- _Dataset entries_
----------

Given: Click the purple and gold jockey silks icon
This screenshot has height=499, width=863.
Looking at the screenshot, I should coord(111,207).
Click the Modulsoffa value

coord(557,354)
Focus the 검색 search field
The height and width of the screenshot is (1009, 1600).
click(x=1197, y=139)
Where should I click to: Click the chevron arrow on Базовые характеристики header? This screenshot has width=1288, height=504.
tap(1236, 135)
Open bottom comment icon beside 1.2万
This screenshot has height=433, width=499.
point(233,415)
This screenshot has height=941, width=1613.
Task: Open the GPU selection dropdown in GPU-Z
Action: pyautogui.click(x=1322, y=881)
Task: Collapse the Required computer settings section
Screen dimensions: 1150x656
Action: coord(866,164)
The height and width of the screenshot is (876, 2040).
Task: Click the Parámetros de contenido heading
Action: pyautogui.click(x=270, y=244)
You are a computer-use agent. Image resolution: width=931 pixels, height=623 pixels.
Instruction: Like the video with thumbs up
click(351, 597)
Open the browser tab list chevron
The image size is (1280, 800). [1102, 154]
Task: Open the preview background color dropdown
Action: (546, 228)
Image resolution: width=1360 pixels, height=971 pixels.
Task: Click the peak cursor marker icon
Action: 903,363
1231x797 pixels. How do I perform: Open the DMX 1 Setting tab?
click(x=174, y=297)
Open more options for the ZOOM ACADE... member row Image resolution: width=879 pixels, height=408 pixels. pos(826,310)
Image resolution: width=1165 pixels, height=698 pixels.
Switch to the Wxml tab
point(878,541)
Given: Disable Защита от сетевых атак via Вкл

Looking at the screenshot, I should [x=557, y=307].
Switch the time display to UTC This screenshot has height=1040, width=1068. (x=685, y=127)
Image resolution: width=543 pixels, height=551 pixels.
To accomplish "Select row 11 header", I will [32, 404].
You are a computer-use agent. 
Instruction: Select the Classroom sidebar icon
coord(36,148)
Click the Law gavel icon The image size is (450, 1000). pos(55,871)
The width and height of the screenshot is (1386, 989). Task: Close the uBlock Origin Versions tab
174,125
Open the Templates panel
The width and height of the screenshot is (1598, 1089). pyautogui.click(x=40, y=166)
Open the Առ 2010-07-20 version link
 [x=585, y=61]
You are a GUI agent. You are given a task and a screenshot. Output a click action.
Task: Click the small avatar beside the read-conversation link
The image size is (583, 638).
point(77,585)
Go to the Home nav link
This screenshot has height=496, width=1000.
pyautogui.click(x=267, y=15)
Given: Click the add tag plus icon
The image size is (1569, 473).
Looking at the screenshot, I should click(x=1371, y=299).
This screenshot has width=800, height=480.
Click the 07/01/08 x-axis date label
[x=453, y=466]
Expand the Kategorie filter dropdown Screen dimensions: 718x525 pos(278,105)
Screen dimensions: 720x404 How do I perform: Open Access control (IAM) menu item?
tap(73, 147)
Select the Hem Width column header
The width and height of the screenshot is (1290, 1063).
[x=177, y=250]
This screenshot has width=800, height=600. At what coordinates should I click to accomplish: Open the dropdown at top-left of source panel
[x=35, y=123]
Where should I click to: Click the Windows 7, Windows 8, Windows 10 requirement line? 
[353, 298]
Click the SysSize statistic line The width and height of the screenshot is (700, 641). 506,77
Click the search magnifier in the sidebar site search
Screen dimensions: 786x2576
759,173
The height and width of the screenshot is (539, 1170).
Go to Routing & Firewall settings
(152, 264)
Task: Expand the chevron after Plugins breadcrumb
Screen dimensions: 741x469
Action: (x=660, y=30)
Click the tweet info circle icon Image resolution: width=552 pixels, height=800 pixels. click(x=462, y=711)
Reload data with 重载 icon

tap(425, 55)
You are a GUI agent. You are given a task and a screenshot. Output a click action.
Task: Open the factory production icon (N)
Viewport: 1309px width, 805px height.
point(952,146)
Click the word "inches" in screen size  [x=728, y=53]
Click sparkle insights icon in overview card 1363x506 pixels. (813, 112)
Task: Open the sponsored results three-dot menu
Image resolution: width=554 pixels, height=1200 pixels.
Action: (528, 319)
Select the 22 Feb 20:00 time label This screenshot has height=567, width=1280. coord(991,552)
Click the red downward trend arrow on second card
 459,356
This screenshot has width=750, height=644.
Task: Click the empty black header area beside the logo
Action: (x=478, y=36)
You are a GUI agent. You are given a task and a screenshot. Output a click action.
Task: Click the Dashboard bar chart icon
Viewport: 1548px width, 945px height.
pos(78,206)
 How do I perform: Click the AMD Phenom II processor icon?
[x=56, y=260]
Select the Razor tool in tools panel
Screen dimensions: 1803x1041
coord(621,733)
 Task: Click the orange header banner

----------

- _Brief_
Copy out the records once more, exactly as they are written.

- _Problem solution_
Given: Click the purple and gold jockey silks icon
This screenshot has height=499, width=863.
Looking at the screenshot, I should coord(111,207).
Click the Modulsoffa value

coord(557,354)
Focus the 검색 search field
The height and width of the screenshot is (1009, 1600).
click(x=1197, y=139)
Where should I click to: Click the chevron arrow on Базовые характеристики header? This screenshot has width=1288, height=504.
tap(1236, 135)
Open bottom comment icon beside 1.2万
This screenshot has height=433, width=499.
point(233,415)
This screenshot has height=941, width=1613.
Task: Open the GPU selection dropdown in GPU-Z
Action: pyautogui.click(x=1322, y=881)
Task: Collapse the Required computer settings section
Screen dimensions: 1150x656
Action: coord(866,164)
The height and width of the screenshot is (876, 2040).
Task: Click the Parámetros de contenido heading
Action: pyautogui.click(x=270, y=244)
You are a computer-use agent. Image resolution: width=931 pixels, height=623 pixels.
Instruction: Like the video with thumbs up
click(351, 597)
Open the browser tab list chevron
The image size is (1280, 800). [1102, 154]
Task: Open the preview background color dropdown
Action: (546, 228)
Image resolution: width=1360 pixels, height=971 pixels.
Task: Click the peak cursor marker icon
Action: 903,363
1231x797 pixels. How do I perform: Open the DMX 1 Setting tab?
click(x=174, y=297)
Open more options for the ZOOM ACADE... member row Image resolution: width=879 pixels, height=408 pixels. pos(826,310)
Image resolution: width=1165 pixels, height=698 pixels.
Switch to the Wxml tab
point(878,541)
Given: Disable Защита от сетевых атак via Вкл

Looking at the screenshot, I should [x=557, y=307].
Switch the time display to UTC This screenshot has height=1040, width=1068. (x=685, y=127)
Image resolution: width=543 pixels, height=551 pixels.
To accomplish "Select row 11 header", I will [32, 404].
You are a computer-use agent. 
Instruction: Select the Classroom sidebar icon
coord(36,148)
Click the Law gavel icon The image size is (450, 1000). pos(55,871)
The width and height of the screenshot is (1386, 989). Task: Close the uBlock Origin Versions tab
174,125
Open the Templates panel
The width and height of the screenshot is (1598, 1089). pyautogui.click(x=40, y=166)
Open the Առ 2010-07-20 version link
 [x=585, y=61]
You are a GUI agent. You are given a task and a screenshot. Output a click action.
Task: Click the small avatar beside the read-conversation link
The image size is (583, 638).
point(77,585)
Go to the Home nav link
This screenshot has height=496, width=1000.
pyautogui.click(x=267, y=15)
Given: Click the add tag plus icon
The image size is (1569, 473).
Looking at the screenshot, I should click(x=1371, y=299).
This screenshot has width=800, height=480.
Click the 07/01/08 x-axis date label
[x=453, y=466]
Expand the Kategorie filter dropdown Screen dimensions: 718x525 pos(278,105)
Screen dimensions: 720x404 How do I perform: Open Access control (IAM) menu item?
tap(73, 147)
Select the Hem Width column header
The width and height of the screenshot is (1290, 1063).
[x=177, y=250]
This screenshot has width=800, height=600. At what coordinates should I click to accomplish: Open the dropdown at top-left of source panel
[x=35, y=123]
Where should I click to: Click the Windows 7, Windows 8, Windows 10 requirement line? 
[353, 298]
Click the SysSize statistic line The width and height of the screenshot is (700, 641). 506,77
Click the search magnifier in the sidebar site search
Screen dimensions: 786x2576
759,173
The height and width of the screenshot is (539, 1170).
Go to Routing & Firewall settings
(152, 264)
Task: Expand the chevron after Plugins breadcrumb
Screen dimensions: 741x469
Action: (x=660, y=30)
Click the tweet info circle icon Image resolution: width=552 pixels, height=800 pixels. click(x=462, y=711)
Reload data with 重载 icon

tap(425, 55)
You are a GUI agent. You are given a task and a screenshot. Output a click action.
Task: Open the factory production icon (N)
Viewport: 1309px width, 805px height.
point(952,146)
Click the word "inches" in screen size  [x=728, y=53]
Click sparkle insights icon in overview card 1363x506 pixels. (813, 112)
Task: Open the sponsored results three-dot menu
Image resolution: width=554 pixels, height=1200 pixels.
Action: (528, 319)
Select the 22 Feb 20:00 time label This screenshot has height=567, width=1280. coord(991,552)
Click the red downward trend arrow on second card
 459,356
This screenshot has width=750, height=644.
Task: Click the empty black header area beside the logo
Action: (x=478, y=36)
You are a GUI agent. You are given a task and a screenshot. Output a click action.
Task: Click the Dashboard bar chart icon
Viewport: 1548px width, 945px height.
pos(78,206)
 How do I perform: Click the AMD Phenom II processor icon?
[x=56, y=260]
Select the Razor tool in tools panel
Screen dimensions: 1803x1041
coord(621,733)
 Task: Click the orange header banner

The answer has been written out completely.